En Italie, tu commandais un ristretto, et en regardant ce que le serveur avait amené, tu disais « MAIS C’EST UNE TASSE SALE !!! Sont malins les Italiens, ils prennent les cafés des clients et les resservent en disant que c’était un ristretto. ».

Et surtout, même si tu ne donnais parfois pas trop de nouvelles, je savais que dès que je me sentirai mal, j’allais avoir un coup de fil de ta part. Tu étais tout simplement un ami fidèle, franc et sincère. De ceux sur qui on peut toujours compter.

Aujourd’hui, alors que tu me manques déjà terriblement, la seule chose qui me console c’est que tu vas avoir les meilleurs potes pour refaire plein de mondes : Jack Vance, Conan Doyle, Mark Twain, Terry Pratchett. Alors prépare-toi bien, parce que, si on se recroise un jour, là-bas ou juste à côté, on est plusieurs à attendre que tu nous racontes la fin de Sardequins.

Ah si, avant que tu partes, je dois t’avouer quelque chose, un mensonge que je perpétue depuis des années. Tu détestais les câpres et tu te vantais de les détecter à des kilomètres. Et bien, dans chaque steak tartare que j’ai préparé et dont tu te régalais, je mettais des câpres. À chaque fois. Et à chaque fois tu te régalais, et je me marrais du tour pendable que je te faisais. Ben, maintenant que j’aurai l’autorisation de mettre des câpres dans mon steak tartare, il n’aura plus jamais le même goût.

Bon voyage camarade.

Loïc Nicoloff

« Nous sommes une note de bas de page dans l’univers récréatif de Philippe Monot, voilà la vérité. Et s’il vient de refermer momentanément la page dite du manuscrit, gageons qu’il la reprendra un jour ou l’autre, avec un sourire bougon, et un petit haussement de sourcil. Dit comme cela, notre existence pourrait paraître anodine, et notre réunion, en ce lieu, autour de la mémoire de Philippe, vaine et un peu triste.

« Il n’en est rien, bien sûr. Car, comme Jack Vance, dont Philippe était un fervent admirateur, voire un thuriféraire impénitent, l’Imaginaire avait plus de force qu’une explosion nucléaire (je parle ici de celles qui donnent naissance aux étoiles, entendons-nous bien). Il vivait, notre Philippe, parmi les fées, les gnomes, les magiciens, les Sardequins et les Braborjans (nous oublierons, ici, je vous en prie, le consternant itinéraire de mon homonyme).
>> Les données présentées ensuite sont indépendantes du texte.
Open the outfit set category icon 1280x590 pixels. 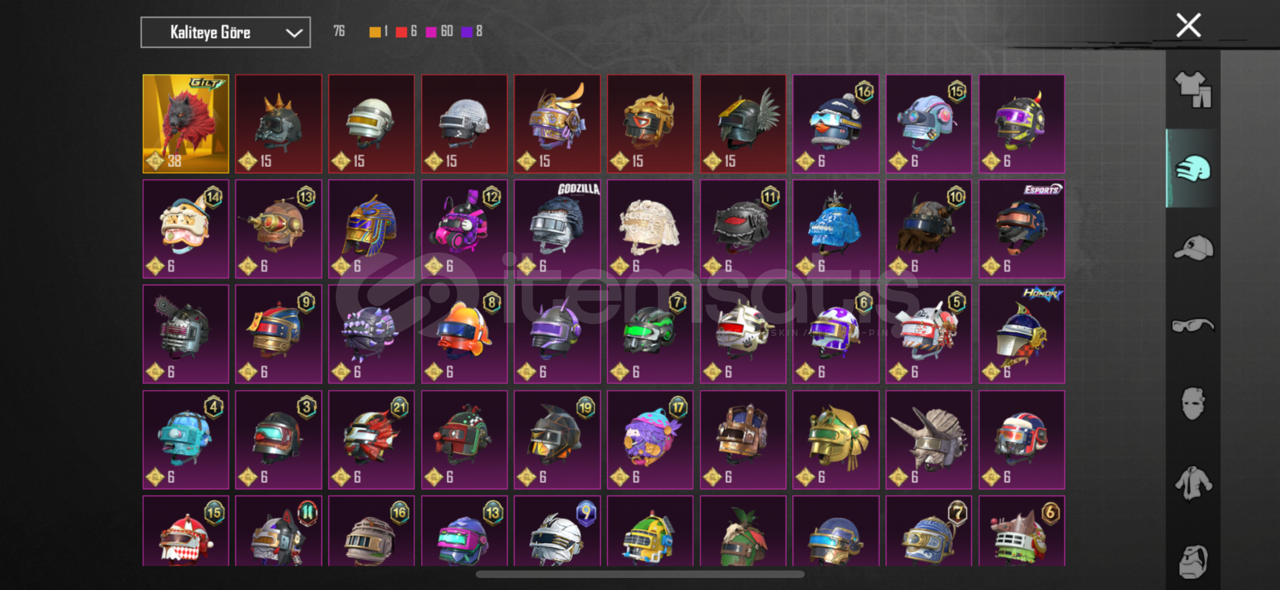click(x=1193, y=90)
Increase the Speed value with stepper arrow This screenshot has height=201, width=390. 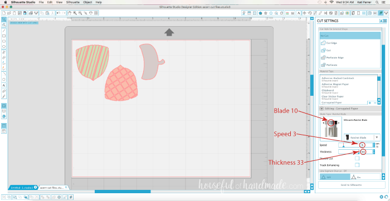point(374,144)
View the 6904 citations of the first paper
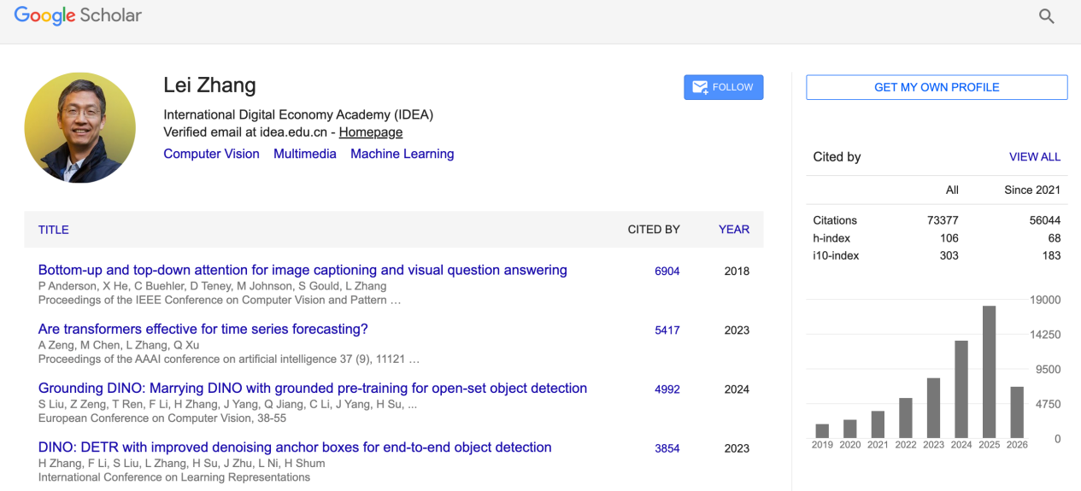Viewport: 1081px width, 491px height. pyautogui.click(x=667, y=272)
« Astucieusement, Philippe feignait d’être libraire, pour mieux mesurer la consternante aptitude des homoncules provençaux à perdre de vue l’essence du bonheur, et, en Cyrano du cours Mirabeau, avec son chapeau, son panache, sa verve, et sa barbe fleurie, il fustigeait à la ronde, du haut de sa tour de BD, l’arrogance littéraire et la sècheresse d’âme des soi-disant grands auteurs blancs (qui n’étaient pour lui que l’équivalent réel des gobelinacés, et encore pas les plus intéressants). Il sermonnait parfois les lecteurs, aussi, c’est vrai, mais il le faisait avec gouaille et bienveillance.

« La question de savoir pourquoi Philippe, qui, assurément venait d’un autre plan d’existence, fait de lancers de dés, de calendriers compliqués, et de digressions outrées, se commettait avec tous ces homoncules confits dans un bocal (NB = toute ressemblance avec la librairie Goulard est laissée à votre libre appréciation), ne se pose plus : il les aimait.
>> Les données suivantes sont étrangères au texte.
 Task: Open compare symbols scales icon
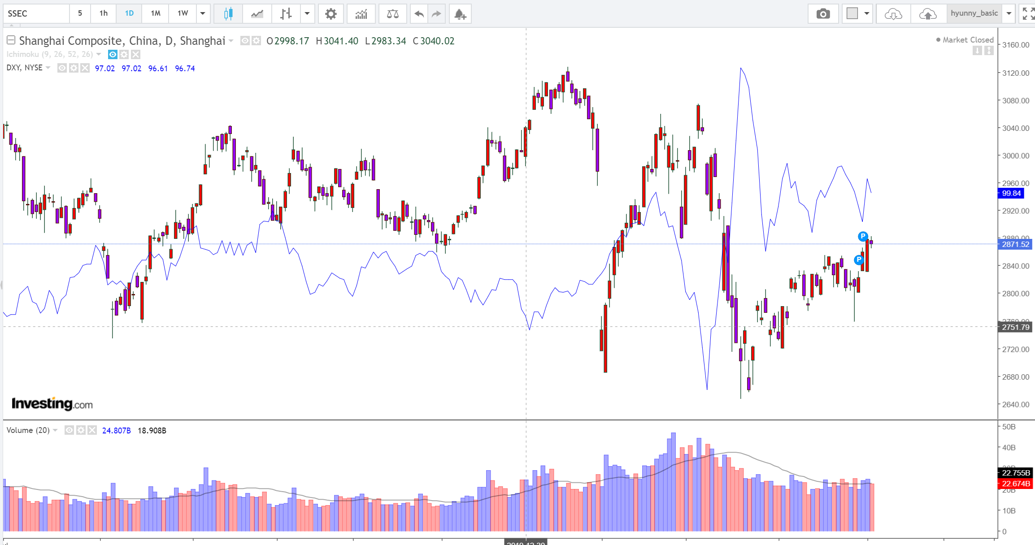[392, 13]
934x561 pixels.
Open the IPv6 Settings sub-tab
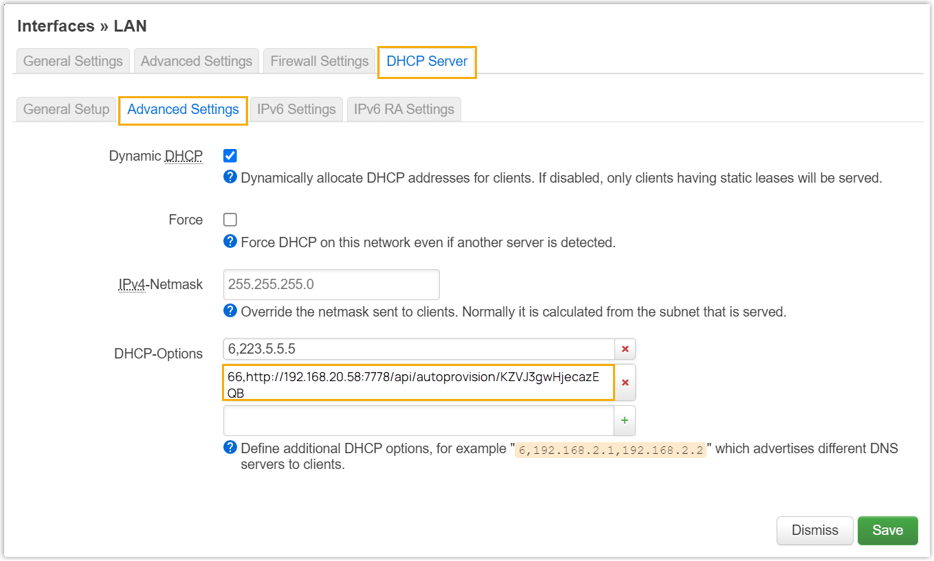(x=296, y=109)
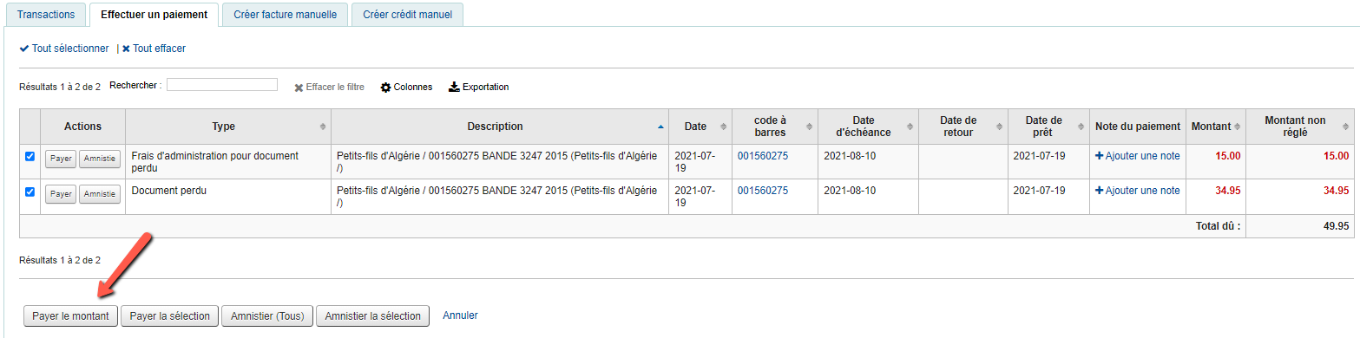Click the Exportation download icon

point(454,88)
« Il nous aimait. Toutes et tous, ici réunis, et même ceux qui n’ont pas pu venir, ou ceux qui ne l’ont jamais su. Il nous aimait, comme le roi-fée aimait ses créatures, ses griffons et ses glyphes, dont se composait tout à la fois sa cour et son jardin. Et si sa trilogie, Sardequins, est restée inachevée, nous pouvons espérer que ce n’est qu’ici, dans ce petit coin d’herbes folles, à l’orée de l’univers.

« Je l’imagine, à présent, dans son abbaye, sise à la fin des temps, assis à sa table de travail, le regard perdu sur les vallons magiques qu’empourpre le coucher d’un soleil mourant. Il caresse d’un doigt un peu tremblant d’émotion, sa plume empruntée au Cygne céleste (précisons-le : sur la base d’un contrat d’exploitation à durée déterminée, incluant les droits éthériques).
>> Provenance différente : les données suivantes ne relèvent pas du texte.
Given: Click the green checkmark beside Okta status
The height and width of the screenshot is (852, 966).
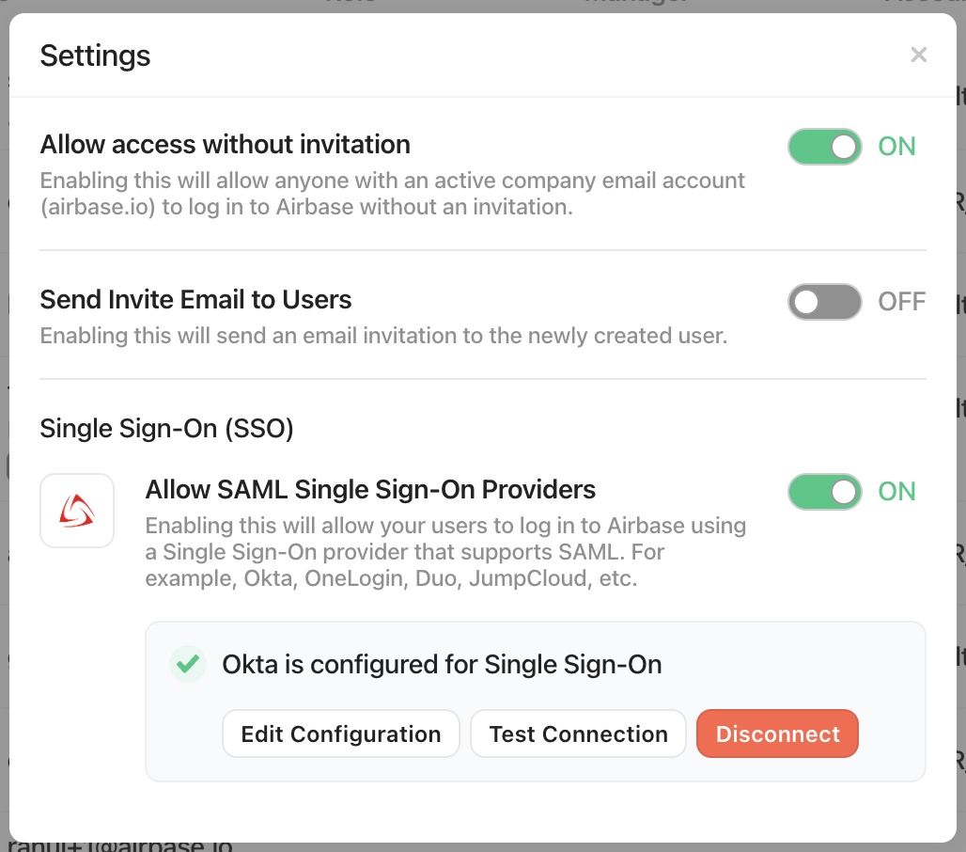Looking at the screenshot, I should [188, 664].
« Il indique la date : le 2 Midhan 779, puis il réfléchit, il tempère et tergiverse, comme tous les vrais créateurs qui savent la fragile beauté de l’hésitation. Une goutte d’encre tombe alors de la plume sur la page. Vous entendez ? Floc ! Splash ! Oups ! Le parchemin boit avidement l’idée, et un littoral se dessine.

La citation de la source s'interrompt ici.